Joni Mitchell’s album Court and Spark begins with its title song. Give it a listen, and then maybe take a look at the sheet music. Some things to notice, mentioned by the guy who made the transcription

Points of interest include the 3 against 4 rhythms between the hands, the parallel (not relative) major/minor tonalities of E and E minor (by now a familiar feature of Joni’s composing, as well as Paul McCartney’s incidentally) and the frequent use of suspended “chords of inquiry,” as she called them.

“Chords of inquiry” is Joni’s term for sus chords — which “suspend” (i.e., don’t play) the third of a triad and instead go down to play the second or go up to play the fourth. When you remove that third the chord itself also becomes as it were suspended between major and minor. It is ambivalent; it moves us to inquiry into its character. 

“Court and Spark” is a piano song, but Joni was in her younger days an exceptional guitarist and used many alternate tunings to help her find and play more elegantly those chords of inquiry. You can hear a classic example of how she liked to play guitar here — a live recording made in a café in Ottawa in 1968 by a Joni fanboy. The recording was lost for half-a-century and only saved at all because that fanboy was … Jimi Hendrix. (By the way, here’s the guitar tablature for that song. Look at all those sus chords! And in a “Joni tuning,” with four strings tuned to D!) 
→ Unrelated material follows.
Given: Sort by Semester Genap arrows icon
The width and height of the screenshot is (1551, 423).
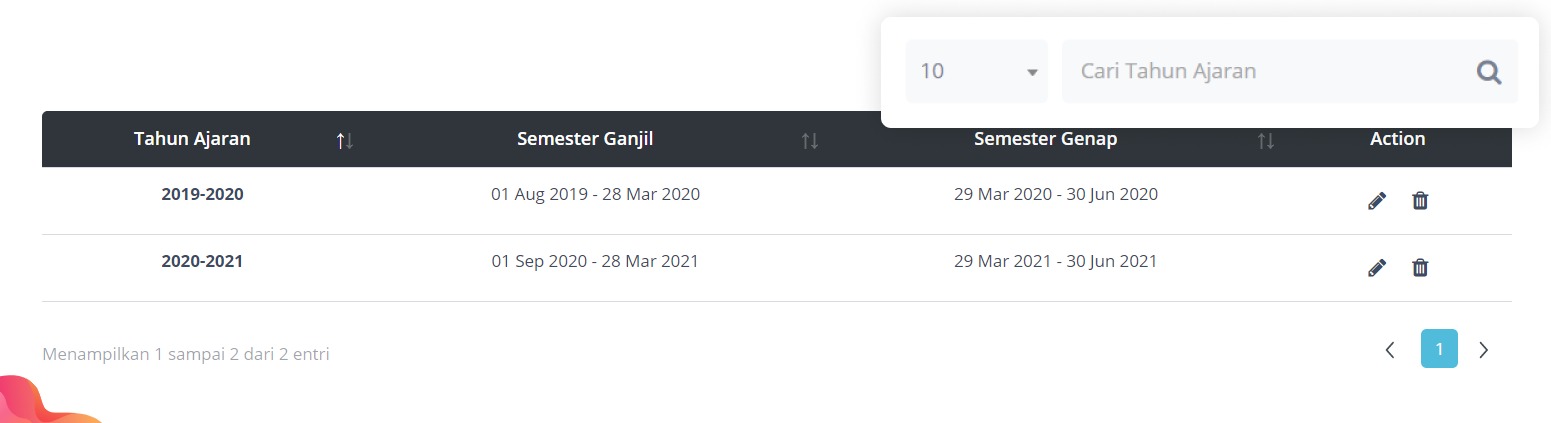Looking at the screenshot, I should click(1266, 141).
Back to the description of “Court and Spark”: the piano part’s three-against-four is noteworthy, but also you should listen for the big change in the rhythm (though not strictly speaking the tempo) at 1:14. And I haven’t even mentioned the singing: her endlessly flexible and imaginative timing, her trademark sliding up to target notes, etc. Or the distinctive elegance of the lyric.

So there’s a lot going on in this song, in pretty much all the ways that a song can have things going on. It’s haunting, meditative, reflective, full of musical inquiry — and this is how Joni Mitchell decided to start her album, which … 

… went to Number Two on the Billboard chart, and finished as the thirteenth-best-selling album of 1974. 

The big record labels today mastermind every step of a record’s making: they bring in songwriters and song consultants to write, edit, tweak, and doctor songs — Beyonce’s Lemonade famously had so many that no one seems to know the exact number (some say 60, some say 72). Then you get multiple producers and engineers, and arrangers who think only of whether songs can cross the 30-second mark on Spotify so people will get paid. The great majority of songs use four chords, the Axis of Awesome progression or one closely related. 

But fifty years ago an eccentric Canadian singer-songwriter, armed only with her own unique voice and musical imagination, wrote and sang — and produced! She’s the one who roped in the extraordinary musicians that play on Court and Spark — an album of songs that went almost to the top of the charts then and still sounds brilliant today. There’s a lesson here for those with ears to hear. 

UPDATE: From a 2004 profile of Joni

“I heard someone from the music business saying they are no longer looking for talent, they want people with a certain look and a willingness to cooperate. I thought, that’s interesting, because I believe a total unwillingness to cooperate is what is necessary to be an artist — not for perverse reasons, but to protect your vision. The considerations of a corporation, especially now, have nothing to do with art or music. That’s why I spend my time now painting.”